In essence, Himmel failed to fulfill the high duty he owed to his clients, the Arrants. He induced them blindly to invest $2,500 in a loosely structured, ill-conceived transaction and then subjected them to extended uncertainty while their investment reached a dubious fruition. This misconduct calls into question Himmel's ability and good faith intention to perform adequately his duties as a practicing member of the bar.

The disciplinary board also found that Himmel intentionally converted the $2,500 owing to the Arrants; Himmel denies that he converted the money. We need not resolve this dispute, for whether or not Himmel's misconduct with the Arrants bears the label of "conversion," his total course of conduct, including the Weisbaum matter, amply warrants the recommended discipline. (See Himmel v. State Bar (1971) 4 Cal. 3d 786, 798 [94 Cal. Rptr. 825, 485 P.2d 993].)

It is ordered that Harvey B. Himmel be suspended from the practice of the law for a period of three years; that execution of the order be stayed and that he be placed on probation for three years upon the conditions recommended by the disciplinary board including nine months actual suspension. The order shall be effective 30 days after this opinion is filed.

FN 1. For a complete discussion of the misconduct see Himmel v.

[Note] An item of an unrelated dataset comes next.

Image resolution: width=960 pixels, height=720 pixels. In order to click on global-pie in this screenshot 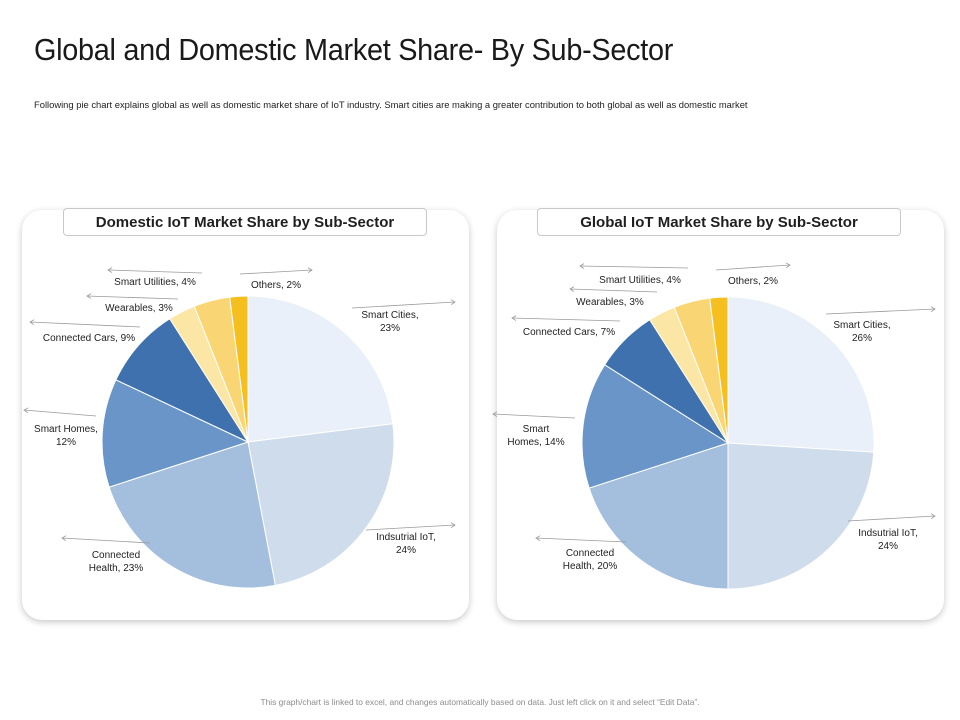, I will do `click(728, 443)`.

State Bar (1971) 4 Cal. 3d 786 [94 Cal. Rptr. 825, 484 P.2d 993].

FN 2. The disciplinary board found that this withdrawal was without Weisbaum's consent; the local committee found that Himmel withdrew $1,138.50 for fees "pursuant to written notice." Within the context of the findings considered as a whole this difference and other variances between the findings of the local committee and the disciplinary board are not significant.